We take a look at some of the most innovative product designs on offer in our final installment on New Designers 2011.
Hywel Rhobet Vaughan, an industrial designer from the University of the West of England, showcased his innovative and environmentally conscious design ‘Plot’. From Wales, Hywel’s impetus came from the finding that ‘the Welsh Government is looking to plant 100,000 hectares of trees over 20 years’ and this device encourages the planting of new trees by providing the user with faster, cheaper and easier way to imput all the data required to apply for woodland grants.
Hywel says: ‘To make this process easier, the woodland plotter combines GPS technology and user-entered meta data about what is being recorded; all connecting to the woodland charity MyForest online system. This allows users to record all of the information needed, in situ, then upload it straight into a woodland management system. No tape measures, no graph paper, no fuss.’
University of Leeds graduate Michael Jones was showing Joey:) – a device for carrying babies and small children to different units within a hospital for non-urgent treatment that can be installed in a car, so freeing up ambulences and saving the hospital money and resources.
Jennie Morley from Loughborough University came to New Designers with her device Moulu, a domestic coffee roasting and grinding machine. Offering the consumer a weekly/monthy supply of ethically-sourced beans allows Jennie to market Moulu as an upmarket branded product.
Duncan of Jordanstone, Dundee’s Tim Pryde tugged our heartstrings with his adorable coin-operated charity robot DON-8r. Each donation received powers DON-8r for a short time, making it a fun and innovative way for charities to interact and engage with members of the public.
Stuart Baker from Ravensbourne has designed a clever gadget for around the home. The Mult-Tool is ‘an electrical appliance that lives in the kitchen. It has a number of interchangeable heads that allow it to perform a range of tasks. These include small D.I.Y jobs as well as other rotary based task such as whisking and blending.’
Anoush Mortazavi of Sheffield Hallam University created Innowave, a high quality microwave oven designed for space saving kitchens. The ‘Innowave’ slides effortlessly from a standard drawer slot, freeing up space for other tasks. Northumbria University’s Anna Milner showed us her cordless hair and face drier Feder. Designed for professional men aged 18+, ‘Feder’ uses the latest battery technology to provide the user with five minutes of instant drying.
Middlesex University graduate Darren Lewis brought his Babel Create to the show. Babel Create ‘is a low-cost hardware based tool to allow people to prototype their own ideas (hacks) involving the Microsoft Kinect as a sensor with ease, making it possible to create a functioning project in a very short space of time.

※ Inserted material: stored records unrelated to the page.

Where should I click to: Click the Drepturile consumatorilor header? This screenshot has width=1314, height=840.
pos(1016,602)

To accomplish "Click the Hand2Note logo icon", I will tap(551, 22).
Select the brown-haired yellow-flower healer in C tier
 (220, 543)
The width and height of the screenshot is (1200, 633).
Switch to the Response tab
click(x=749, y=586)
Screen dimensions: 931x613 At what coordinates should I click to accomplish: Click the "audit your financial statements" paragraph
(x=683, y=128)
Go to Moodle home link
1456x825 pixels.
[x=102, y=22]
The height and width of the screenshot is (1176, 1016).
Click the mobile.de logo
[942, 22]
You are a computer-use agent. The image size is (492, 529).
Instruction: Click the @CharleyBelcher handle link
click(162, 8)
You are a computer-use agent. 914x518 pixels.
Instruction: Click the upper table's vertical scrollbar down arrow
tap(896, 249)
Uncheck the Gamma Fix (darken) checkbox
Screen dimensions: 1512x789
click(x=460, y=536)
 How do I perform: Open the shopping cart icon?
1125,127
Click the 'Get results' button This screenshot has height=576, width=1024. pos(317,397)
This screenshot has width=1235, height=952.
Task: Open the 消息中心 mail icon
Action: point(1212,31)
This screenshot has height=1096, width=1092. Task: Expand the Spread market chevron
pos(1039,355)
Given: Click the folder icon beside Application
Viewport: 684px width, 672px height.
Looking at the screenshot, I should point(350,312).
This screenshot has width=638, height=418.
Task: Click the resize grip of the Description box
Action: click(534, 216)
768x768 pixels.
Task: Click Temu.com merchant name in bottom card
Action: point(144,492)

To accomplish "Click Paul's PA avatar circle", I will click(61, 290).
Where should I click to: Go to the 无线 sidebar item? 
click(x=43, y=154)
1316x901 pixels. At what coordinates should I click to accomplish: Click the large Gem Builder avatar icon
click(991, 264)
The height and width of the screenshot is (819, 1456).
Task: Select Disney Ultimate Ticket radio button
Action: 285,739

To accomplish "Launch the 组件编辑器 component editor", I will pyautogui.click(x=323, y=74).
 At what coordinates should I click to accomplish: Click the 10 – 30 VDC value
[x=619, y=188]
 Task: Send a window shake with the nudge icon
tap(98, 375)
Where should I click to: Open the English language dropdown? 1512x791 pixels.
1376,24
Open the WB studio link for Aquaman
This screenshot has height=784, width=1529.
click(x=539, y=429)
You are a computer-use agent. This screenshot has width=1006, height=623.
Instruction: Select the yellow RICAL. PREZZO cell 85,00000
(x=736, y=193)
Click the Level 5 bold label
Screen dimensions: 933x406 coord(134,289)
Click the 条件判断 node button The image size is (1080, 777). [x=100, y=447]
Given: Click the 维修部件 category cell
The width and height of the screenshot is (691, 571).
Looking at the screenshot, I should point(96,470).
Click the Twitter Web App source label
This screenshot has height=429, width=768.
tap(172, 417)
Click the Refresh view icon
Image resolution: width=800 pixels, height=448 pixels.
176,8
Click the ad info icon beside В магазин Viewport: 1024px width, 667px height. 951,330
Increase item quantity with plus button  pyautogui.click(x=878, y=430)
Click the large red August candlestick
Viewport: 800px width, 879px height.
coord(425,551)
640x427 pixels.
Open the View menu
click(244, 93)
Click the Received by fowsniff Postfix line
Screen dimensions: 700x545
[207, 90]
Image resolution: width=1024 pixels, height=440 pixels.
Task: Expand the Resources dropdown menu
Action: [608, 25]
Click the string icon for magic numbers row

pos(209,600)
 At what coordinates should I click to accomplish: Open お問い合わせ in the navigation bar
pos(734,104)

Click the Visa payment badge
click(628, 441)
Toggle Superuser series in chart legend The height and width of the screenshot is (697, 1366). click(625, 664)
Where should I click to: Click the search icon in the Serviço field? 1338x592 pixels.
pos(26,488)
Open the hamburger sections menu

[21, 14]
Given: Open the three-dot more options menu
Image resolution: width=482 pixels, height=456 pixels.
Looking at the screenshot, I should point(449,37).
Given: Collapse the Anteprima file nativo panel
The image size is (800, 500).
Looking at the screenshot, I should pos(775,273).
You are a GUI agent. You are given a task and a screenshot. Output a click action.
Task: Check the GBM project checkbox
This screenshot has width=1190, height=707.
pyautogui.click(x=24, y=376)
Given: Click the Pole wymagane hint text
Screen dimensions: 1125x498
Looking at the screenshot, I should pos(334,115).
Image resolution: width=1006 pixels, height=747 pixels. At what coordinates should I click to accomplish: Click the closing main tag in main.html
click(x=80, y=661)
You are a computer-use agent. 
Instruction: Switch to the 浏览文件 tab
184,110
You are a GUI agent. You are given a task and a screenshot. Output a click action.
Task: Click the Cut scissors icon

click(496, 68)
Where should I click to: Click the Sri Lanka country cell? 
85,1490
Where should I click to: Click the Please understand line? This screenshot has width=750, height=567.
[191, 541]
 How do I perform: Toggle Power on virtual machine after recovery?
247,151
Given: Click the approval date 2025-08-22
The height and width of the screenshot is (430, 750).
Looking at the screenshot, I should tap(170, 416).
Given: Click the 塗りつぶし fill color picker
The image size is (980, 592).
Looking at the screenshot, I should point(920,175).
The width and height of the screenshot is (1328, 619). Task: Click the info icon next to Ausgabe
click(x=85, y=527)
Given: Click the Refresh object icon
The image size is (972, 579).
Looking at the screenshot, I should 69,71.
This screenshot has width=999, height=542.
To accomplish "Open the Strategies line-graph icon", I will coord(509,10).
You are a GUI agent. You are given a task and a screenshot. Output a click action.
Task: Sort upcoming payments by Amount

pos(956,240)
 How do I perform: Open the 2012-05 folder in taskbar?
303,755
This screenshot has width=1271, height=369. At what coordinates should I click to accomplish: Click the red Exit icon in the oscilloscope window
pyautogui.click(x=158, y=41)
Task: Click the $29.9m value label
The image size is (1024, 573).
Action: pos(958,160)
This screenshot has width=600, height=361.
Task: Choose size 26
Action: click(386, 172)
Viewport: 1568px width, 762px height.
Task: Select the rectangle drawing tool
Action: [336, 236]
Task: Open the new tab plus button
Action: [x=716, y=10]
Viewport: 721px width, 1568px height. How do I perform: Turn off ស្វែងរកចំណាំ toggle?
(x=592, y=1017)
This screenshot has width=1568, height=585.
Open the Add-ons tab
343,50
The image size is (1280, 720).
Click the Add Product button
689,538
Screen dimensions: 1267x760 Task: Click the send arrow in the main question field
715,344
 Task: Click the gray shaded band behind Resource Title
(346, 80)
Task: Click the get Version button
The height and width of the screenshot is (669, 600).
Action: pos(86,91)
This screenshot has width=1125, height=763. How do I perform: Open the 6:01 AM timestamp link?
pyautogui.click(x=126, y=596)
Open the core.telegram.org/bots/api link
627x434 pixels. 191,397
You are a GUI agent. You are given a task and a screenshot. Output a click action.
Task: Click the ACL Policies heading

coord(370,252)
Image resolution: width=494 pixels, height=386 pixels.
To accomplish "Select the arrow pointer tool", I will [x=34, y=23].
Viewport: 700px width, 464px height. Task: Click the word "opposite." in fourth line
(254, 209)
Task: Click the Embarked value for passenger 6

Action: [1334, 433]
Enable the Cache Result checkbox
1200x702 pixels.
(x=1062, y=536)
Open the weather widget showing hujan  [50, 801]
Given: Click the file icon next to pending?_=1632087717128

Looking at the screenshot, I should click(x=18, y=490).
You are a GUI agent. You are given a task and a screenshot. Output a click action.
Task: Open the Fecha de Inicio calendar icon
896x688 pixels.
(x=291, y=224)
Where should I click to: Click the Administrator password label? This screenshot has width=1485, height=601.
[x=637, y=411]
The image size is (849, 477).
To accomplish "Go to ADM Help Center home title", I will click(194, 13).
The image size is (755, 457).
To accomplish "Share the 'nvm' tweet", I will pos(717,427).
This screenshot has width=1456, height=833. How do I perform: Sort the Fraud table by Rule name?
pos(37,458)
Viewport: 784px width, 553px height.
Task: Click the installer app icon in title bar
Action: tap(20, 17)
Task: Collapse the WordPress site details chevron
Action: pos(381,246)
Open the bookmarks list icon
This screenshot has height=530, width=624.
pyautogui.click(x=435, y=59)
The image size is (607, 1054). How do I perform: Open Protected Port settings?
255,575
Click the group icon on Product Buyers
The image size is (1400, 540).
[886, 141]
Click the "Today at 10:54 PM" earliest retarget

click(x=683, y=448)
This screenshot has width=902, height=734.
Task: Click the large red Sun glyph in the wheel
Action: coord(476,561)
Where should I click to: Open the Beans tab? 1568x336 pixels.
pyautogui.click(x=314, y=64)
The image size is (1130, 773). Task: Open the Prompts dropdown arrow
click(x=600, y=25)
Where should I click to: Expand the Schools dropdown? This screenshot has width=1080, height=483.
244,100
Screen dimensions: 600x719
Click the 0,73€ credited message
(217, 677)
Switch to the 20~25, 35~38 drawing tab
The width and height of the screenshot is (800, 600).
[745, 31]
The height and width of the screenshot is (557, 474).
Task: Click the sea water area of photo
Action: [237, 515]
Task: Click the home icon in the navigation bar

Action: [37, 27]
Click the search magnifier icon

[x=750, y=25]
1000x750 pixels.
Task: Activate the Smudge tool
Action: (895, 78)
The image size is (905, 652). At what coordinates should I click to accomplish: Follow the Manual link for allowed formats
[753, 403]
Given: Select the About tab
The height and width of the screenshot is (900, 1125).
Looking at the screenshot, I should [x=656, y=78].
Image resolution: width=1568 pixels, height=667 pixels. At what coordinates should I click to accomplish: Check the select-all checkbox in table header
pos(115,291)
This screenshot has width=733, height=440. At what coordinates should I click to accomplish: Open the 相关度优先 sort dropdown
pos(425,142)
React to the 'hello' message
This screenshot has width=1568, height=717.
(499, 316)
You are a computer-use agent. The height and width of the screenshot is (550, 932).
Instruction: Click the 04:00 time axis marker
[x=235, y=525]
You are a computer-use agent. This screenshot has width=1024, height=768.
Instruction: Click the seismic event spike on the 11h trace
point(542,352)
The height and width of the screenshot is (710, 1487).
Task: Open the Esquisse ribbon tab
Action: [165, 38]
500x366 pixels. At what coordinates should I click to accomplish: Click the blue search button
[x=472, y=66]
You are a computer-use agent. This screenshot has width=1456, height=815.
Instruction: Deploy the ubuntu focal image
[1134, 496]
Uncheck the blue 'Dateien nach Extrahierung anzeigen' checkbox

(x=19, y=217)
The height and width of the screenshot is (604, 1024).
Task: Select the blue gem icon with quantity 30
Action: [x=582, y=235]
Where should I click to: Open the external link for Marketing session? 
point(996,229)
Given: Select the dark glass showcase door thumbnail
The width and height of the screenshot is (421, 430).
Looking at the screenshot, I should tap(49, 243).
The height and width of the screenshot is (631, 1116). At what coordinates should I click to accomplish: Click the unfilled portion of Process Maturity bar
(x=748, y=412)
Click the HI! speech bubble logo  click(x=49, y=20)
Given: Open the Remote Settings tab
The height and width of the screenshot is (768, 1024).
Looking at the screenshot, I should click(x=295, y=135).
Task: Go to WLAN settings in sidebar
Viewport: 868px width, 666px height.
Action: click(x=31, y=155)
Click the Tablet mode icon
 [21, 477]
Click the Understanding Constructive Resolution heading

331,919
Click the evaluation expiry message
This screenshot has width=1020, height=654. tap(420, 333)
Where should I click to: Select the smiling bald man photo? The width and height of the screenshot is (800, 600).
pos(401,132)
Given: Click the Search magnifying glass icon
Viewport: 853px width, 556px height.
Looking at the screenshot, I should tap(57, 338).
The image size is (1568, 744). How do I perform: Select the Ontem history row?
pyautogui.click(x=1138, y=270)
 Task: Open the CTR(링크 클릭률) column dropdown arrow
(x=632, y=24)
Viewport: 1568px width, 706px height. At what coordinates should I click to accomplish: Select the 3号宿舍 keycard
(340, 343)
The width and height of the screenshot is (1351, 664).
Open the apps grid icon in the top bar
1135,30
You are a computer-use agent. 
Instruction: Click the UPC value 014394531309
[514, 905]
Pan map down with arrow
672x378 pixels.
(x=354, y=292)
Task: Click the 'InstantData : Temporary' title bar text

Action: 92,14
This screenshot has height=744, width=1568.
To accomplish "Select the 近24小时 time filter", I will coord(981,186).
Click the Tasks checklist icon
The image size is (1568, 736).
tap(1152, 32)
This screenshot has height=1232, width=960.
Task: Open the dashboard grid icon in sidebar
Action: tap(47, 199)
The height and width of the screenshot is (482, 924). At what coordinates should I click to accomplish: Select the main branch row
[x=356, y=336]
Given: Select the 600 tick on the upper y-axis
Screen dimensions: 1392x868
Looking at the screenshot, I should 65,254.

It is easy to program the use of a simple sensor such as an infra-red sensor. Babel Create makes it just as easy to use the Kinect in this way. This low-cost prototyping tool brings Kinect hacking to a much wider and more creative audience.
‘Arduino is the market leader in low-cost prototyping platforms and an Arduino shield provides an extra function for the Arduino board. Through further development Babel Create will take the form of an Arduino shield. The target market groups will be artists, designers, students, technology enthusiasts, roboticists, researchers, Arduino users and hobbyists.’